Asked jokes
I asked the emo girl if she gets jealous when her phone dies.
I had asked my dog what 2 - 2 is...
She said nothing.
I asked a kid at my work where his parents were. He started crying. Man, I don't know what I did. I'll ask another kid at the orphanage.
A brother and sister were hanging out, and the brother was sad, so the sister asked why. The brother replies with, "I think I need to break up with you!"
My son caught me masturbating. He asked me, "What are you doing?" and I said, "Don't worry, son, you'll be doing it soon." He asks, "Why is that?" and I said, "My arm's getting tired."
Me when my girlfriend comes home, I check her phone and there are 100 texts from a different guy asking her out, and her text says yes.
Get the whip, you're out!
My dick was in the book of world records.
But then the librarian asked me to take it out.
* Sans at Sans' favorite restaurant* Sans: Hey, Frisk, what do you eat today?
Frisk: One knife, plz.
Sans: Ok, one knife, plz.
Waiter: You eat a knife?
Frisk: Yes.
*Waiter asking for one knife*
Waiter: Here you go.
Frisk: Thanks you.
A guy is on trial for leading a mob to gang rape a woman he'd taken out for a date. His defense is that he was helping her live out a fantasy.
The DA is furious and asks him WTF gave him that idea. He said, "After the date I took her back to her house, pulled out my dick, and tried to hand it to her. She told me, 'You've gotta be fucking kidding me. Seriously, go get some help!'"
I’m trying to find out what IDK means. Every time I ask someone, they say, "I don’t know."
Yo mama's so poor that when I was walking down the street, I saw her kicking the trash can, and I asked, "What are you doing?" She said, "I'm moving!"
The first child, Daisy, asks her mother why she is named Daisy.
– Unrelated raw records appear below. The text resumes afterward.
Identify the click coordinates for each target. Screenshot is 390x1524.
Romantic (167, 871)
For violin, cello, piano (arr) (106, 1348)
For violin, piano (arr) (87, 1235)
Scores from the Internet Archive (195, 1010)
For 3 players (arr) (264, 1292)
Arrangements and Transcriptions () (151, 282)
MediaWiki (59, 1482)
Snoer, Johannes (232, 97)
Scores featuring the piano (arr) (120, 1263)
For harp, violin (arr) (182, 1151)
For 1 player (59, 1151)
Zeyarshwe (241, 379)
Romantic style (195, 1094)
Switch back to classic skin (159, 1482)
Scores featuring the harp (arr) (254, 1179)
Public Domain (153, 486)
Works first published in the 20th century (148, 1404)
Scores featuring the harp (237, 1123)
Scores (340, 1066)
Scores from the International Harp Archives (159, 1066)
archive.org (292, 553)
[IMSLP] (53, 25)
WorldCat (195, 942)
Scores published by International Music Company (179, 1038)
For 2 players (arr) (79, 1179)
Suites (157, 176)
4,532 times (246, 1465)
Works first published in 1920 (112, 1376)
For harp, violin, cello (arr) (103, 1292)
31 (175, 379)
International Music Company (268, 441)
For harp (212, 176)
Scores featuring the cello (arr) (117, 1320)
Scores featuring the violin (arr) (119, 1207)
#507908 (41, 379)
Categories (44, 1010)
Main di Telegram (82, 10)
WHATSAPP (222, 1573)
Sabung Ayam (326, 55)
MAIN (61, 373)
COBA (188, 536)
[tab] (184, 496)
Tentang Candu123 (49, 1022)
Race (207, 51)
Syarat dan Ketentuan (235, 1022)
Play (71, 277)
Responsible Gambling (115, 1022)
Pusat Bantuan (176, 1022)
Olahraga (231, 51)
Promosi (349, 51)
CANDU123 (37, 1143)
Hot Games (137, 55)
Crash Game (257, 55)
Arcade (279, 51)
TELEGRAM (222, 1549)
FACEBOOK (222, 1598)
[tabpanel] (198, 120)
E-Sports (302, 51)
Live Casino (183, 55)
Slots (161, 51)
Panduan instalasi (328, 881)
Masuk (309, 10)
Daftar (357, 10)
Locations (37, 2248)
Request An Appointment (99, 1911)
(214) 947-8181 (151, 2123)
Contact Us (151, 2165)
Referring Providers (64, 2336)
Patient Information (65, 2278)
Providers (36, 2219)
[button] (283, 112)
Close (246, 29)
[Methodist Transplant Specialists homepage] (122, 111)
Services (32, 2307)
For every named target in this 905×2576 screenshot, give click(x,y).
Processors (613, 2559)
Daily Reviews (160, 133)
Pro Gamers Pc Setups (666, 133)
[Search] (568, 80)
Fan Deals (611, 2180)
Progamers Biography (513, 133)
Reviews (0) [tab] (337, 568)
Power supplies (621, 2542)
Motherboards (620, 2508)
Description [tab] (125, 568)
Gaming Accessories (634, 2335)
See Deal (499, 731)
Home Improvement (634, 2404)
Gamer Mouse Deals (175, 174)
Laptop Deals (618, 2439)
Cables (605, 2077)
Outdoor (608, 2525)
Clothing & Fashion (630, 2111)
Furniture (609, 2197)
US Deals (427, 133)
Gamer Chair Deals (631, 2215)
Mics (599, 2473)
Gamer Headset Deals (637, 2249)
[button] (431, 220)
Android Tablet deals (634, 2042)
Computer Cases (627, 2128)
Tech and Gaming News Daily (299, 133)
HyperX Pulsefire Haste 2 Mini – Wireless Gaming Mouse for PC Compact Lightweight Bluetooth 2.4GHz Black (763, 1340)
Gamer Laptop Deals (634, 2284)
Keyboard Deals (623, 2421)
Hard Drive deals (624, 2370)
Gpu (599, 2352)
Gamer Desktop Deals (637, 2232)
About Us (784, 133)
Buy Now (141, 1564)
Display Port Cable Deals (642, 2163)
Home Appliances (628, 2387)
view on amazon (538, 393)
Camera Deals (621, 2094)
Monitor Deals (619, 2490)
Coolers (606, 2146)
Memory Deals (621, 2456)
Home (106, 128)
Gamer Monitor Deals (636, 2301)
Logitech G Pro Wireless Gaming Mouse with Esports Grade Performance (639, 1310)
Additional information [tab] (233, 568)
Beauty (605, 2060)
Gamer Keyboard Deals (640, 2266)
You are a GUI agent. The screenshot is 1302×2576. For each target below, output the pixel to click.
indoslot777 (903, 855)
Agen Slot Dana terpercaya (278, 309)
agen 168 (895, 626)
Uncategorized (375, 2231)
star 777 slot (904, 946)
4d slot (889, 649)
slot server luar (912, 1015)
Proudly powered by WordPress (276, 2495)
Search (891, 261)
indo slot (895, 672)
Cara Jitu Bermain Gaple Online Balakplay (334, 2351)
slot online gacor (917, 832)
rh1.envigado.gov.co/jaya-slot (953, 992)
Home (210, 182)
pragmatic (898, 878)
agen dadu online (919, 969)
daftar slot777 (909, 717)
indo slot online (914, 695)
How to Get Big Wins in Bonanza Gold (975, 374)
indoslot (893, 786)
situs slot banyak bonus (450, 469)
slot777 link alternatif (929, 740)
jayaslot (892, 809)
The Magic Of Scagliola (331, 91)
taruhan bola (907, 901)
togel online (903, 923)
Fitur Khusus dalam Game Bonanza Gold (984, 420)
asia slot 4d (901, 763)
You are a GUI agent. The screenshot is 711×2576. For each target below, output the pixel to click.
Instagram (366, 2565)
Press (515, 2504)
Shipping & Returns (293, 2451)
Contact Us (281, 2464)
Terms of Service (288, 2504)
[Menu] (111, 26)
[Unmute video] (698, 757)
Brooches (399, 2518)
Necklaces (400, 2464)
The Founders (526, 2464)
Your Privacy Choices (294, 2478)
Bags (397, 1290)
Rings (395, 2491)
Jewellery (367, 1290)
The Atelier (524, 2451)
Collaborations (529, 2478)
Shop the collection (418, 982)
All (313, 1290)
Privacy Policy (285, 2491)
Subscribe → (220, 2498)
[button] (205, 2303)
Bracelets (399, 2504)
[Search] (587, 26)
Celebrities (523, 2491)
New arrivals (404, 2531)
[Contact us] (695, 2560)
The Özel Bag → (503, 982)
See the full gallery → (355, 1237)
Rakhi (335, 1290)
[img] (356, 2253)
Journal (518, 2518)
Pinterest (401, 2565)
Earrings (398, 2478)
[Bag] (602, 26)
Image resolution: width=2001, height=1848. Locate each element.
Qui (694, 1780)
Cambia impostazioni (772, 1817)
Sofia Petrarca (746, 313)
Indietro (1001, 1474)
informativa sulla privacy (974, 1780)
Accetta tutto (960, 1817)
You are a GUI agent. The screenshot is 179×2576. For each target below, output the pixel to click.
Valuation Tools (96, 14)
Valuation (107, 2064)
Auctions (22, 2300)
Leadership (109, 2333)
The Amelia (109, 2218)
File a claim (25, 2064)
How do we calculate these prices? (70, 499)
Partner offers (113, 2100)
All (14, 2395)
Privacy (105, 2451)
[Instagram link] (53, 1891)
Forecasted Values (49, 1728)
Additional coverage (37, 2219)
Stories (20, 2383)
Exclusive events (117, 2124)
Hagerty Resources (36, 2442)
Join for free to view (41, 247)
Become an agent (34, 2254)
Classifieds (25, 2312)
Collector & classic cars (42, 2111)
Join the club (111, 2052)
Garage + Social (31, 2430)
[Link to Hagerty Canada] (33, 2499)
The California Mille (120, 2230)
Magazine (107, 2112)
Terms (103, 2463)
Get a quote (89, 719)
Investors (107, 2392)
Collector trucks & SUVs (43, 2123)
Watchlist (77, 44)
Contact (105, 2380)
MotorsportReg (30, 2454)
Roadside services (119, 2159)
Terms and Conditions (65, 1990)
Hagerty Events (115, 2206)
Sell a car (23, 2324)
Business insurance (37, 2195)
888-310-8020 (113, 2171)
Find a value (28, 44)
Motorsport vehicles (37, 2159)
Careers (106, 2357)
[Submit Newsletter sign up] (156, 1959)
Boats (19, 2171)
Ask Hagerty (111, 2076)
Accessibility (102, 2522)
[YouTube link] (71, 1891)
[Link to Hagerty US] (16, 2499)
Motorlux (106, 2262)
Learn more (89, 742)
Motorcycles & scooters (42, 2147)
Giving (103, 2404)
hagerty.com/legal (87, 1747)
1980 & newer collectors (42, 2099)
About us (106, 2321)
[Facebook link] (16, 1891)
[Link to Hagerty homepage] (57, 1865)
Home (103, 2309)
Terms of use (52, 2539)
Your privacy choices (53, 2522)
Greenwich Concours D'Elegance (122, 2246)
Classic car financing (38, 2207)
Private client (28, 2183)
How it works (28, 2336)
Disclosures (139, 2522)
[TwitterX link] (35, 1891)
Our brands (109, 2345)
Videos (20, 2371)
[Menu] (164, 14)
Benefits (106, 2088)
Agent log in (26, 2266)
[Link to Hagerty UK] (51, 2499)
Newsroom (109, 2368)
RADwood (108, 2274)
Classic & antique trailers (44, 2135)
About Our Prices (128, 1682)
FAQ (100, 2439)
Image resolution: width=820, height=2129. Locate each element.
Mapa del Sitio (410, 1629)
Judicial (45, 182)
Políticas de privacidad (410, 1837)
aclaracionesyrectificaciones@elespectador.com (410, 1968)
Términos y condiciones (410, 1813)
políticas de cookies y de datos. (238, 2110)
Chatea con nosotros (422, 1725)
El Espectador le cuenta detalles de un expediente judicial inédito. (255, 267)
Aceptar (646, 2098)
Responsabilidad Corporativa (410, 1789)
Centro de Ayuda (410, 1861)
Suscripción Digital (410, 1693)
The mother said, "That's because a daisy fell on your head when you were born."
The second child, Raindrop, asked why he is named Raindrop, and the mother said, "That's because a drop of rain fell on your head when you were born."
Then the third child, Cinderblock, said, "fxg,kxf dsdsvtg,hjer,btjh,rbtsvikvsdtxde43f."
A wife was cleaning her 12-year-old son’s bedroom when she found a load of serious bondage gear and fetish mags. She asked her husband, “What do we do?”
The husband said, “I’m no expert, but I wouldn’t fucking spank him.”
Once my girlfriend asked me to give her lipstick, and I accidentally gave her the glue stick.
She won't talk to me anymore.
I saw a kid crying, sitting on the sidewalk, and I asked him where his parents were. He then cried even more. God, I love working at the orphanage.
Yo mama is so stupid that she asked how much is a free sample.
Yo mama so Karen that when she went to hell, she asked Satan for the manager.
Yo mama so dumb, she asked how much a free sample was.
Why do orphans always go to white vans when someone asks?
Because they want to feel wanted.
A panda walks into a restaurant, orders some food, and eats it. Once he was done, he shoots the waiter, then leaves.
Police and detectives arrive at the scene. They ask the waiter, "Who did this to you? What happened?"
The waiter replies, "A panda, eats, shoots, and leaves."